There are various moments where the document(s) use the word “policy” – just not in the way that I tend to.

OfS tends to mean rules, regulations and formal approaches to things – and it’s true that there are plenty of those sorts of documents in use in SUs.

But when I think about “policy” in SU terms, I’m usually thinking about what students – through their SU, collectively – think about things.

Going through the motions

Last year when I reviewed the hundreds of SU democracy and/or governance reviews that I’ve seen over the years, one of my observations was that the process of SU policy making tends to be sidelined, ignored or not covered.

I think that’s a shame. I’ve explained on here before why I think it’s important that students are able to discover and understand what their union thinks about their interests – it suggests an agenda, signals an organisation that understands them, and brings to life the idea that it is an organisation that will advocate for them.

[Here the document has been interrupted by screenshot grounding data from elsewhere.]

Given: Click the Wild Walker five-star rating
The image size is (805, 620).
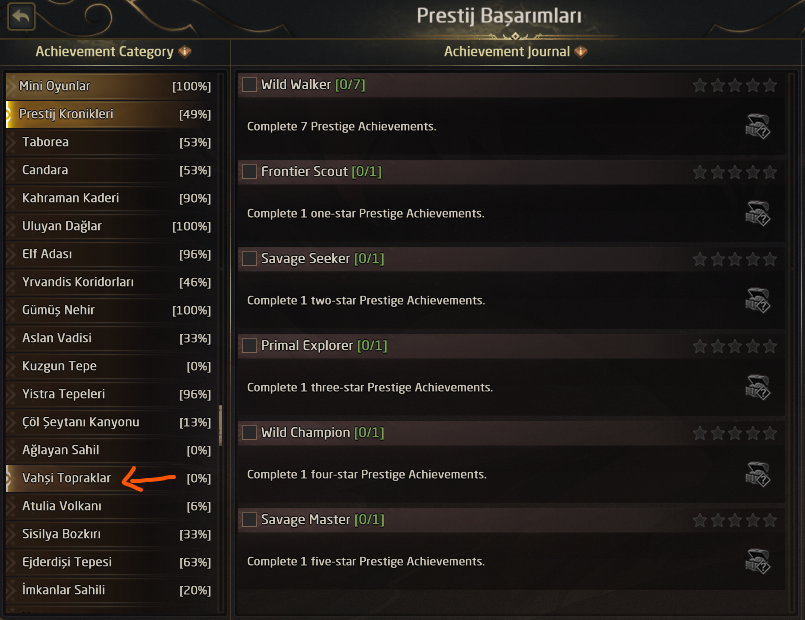Looking at the screenshot, I should coord(735,86).
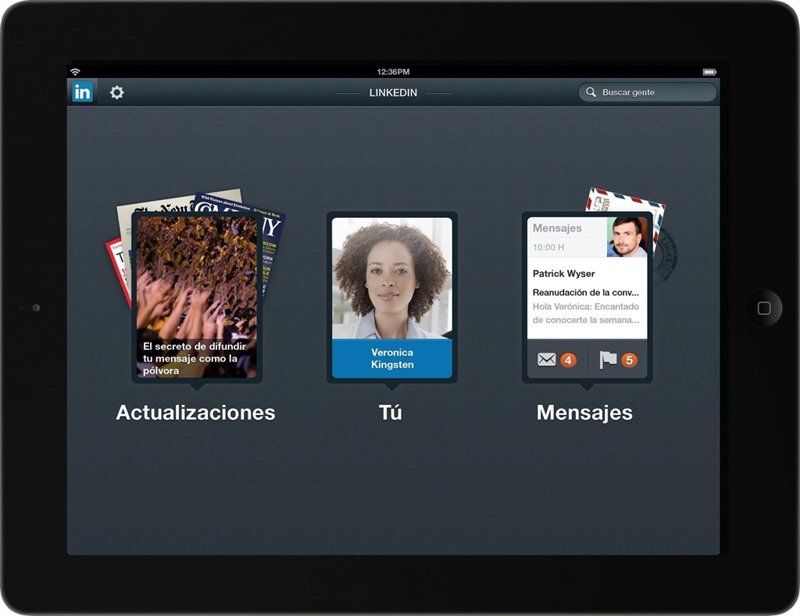Open the Actualizaciones section label

point(195,412)
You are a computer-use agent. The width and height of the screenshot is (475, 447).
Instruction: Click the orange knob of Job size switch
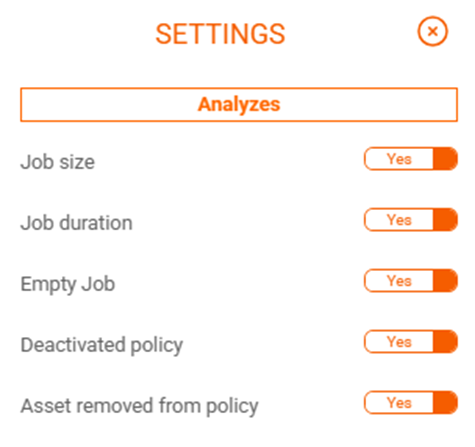click(445, 159)
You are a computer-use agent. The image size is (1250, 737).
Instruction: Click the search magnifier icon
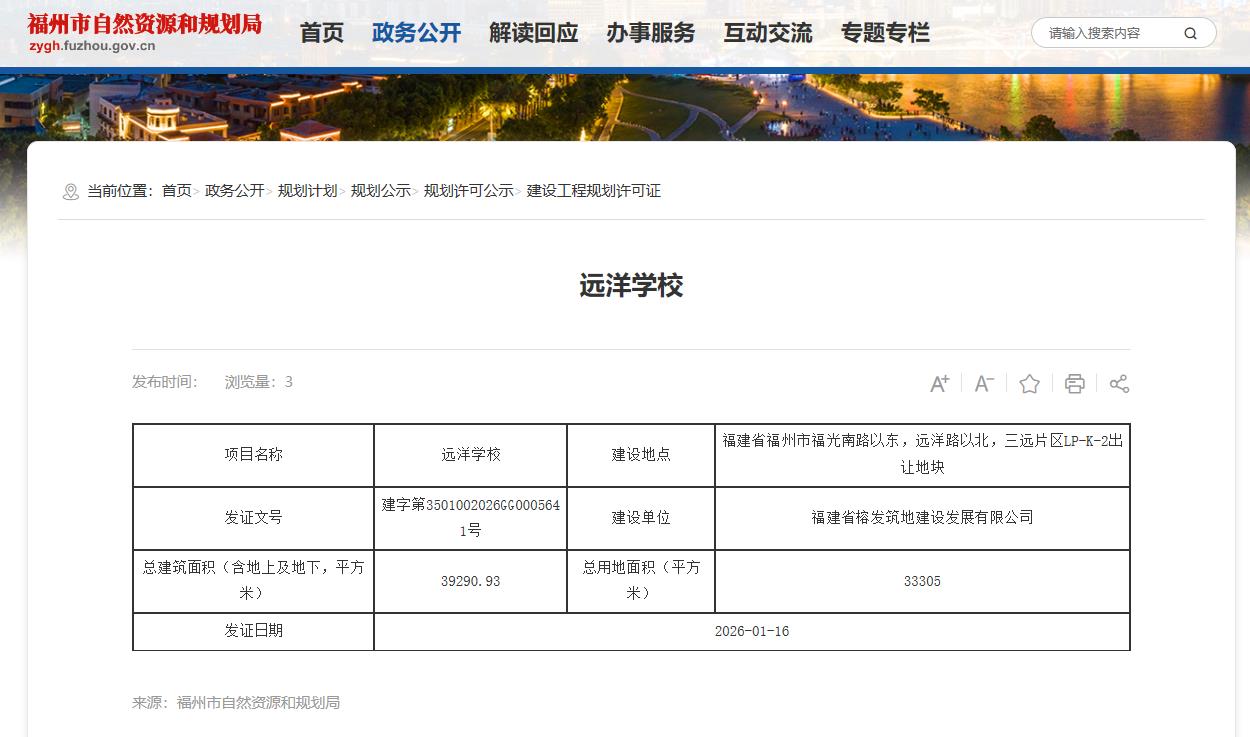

For absolute clarity, I’m not talking about the process of representation. There’s plenty of SUs that make clear that the union or its officers offers students a “voice” – loads that promote that they represent students, and lots that describe the mechanisms by which they do it, or offer students the chance to influence who does it, or what is done.

But there’s precious few that reveal what the SU thinks. And in an era where student finances are right, time poverty is forcing students to make impossible choices about which aspects of the student experience they prioritise, and mental health and housing crises get worse, I figure it’s crucial that their SU makes clear what the SU thinks about those issues, what the SU thinks student life ought to be like instead, and gives hints as to what the union will be saying in the meetings and committees that often take place behind the scenes.

It’s even more important when university finances are tight. The volume of papers printed on whatever shade indicates “confidential” often means that reps playing by the rules can’t discuss what they’re going to be discussing, and can’t discuss what they’ve discussed when they’ve discussed it.

In scenarios like that, it’s important for students know what kind of approach their representatives will take – what the priorities are, what the red lines are, what rights reps will remind universities of and which cuts to courses or the wider experience that reps will oppose rather than tolerate.

But this isn’t just about communication, or remixing that post about the availability of mental health services or the union’s advice centre if students are concerned about a big thing. It’s also about how that “policy” – on anything from extenuating circumstances to access to the Library – is determined.

Resolutionary politics

The old, traditional way of making policy in UK students’ unions was reliant on passing motions. Students at “general” meetings or a version of a union council would be given a spot of training in the difference between notes (facts), believes (beliefs) and resolves (what you want the union to do), and then those meetings would debate them – with complex amendment processes and frustrating rules that assumed every proposal was either amazing or evil governing who got to speak and who didn’t.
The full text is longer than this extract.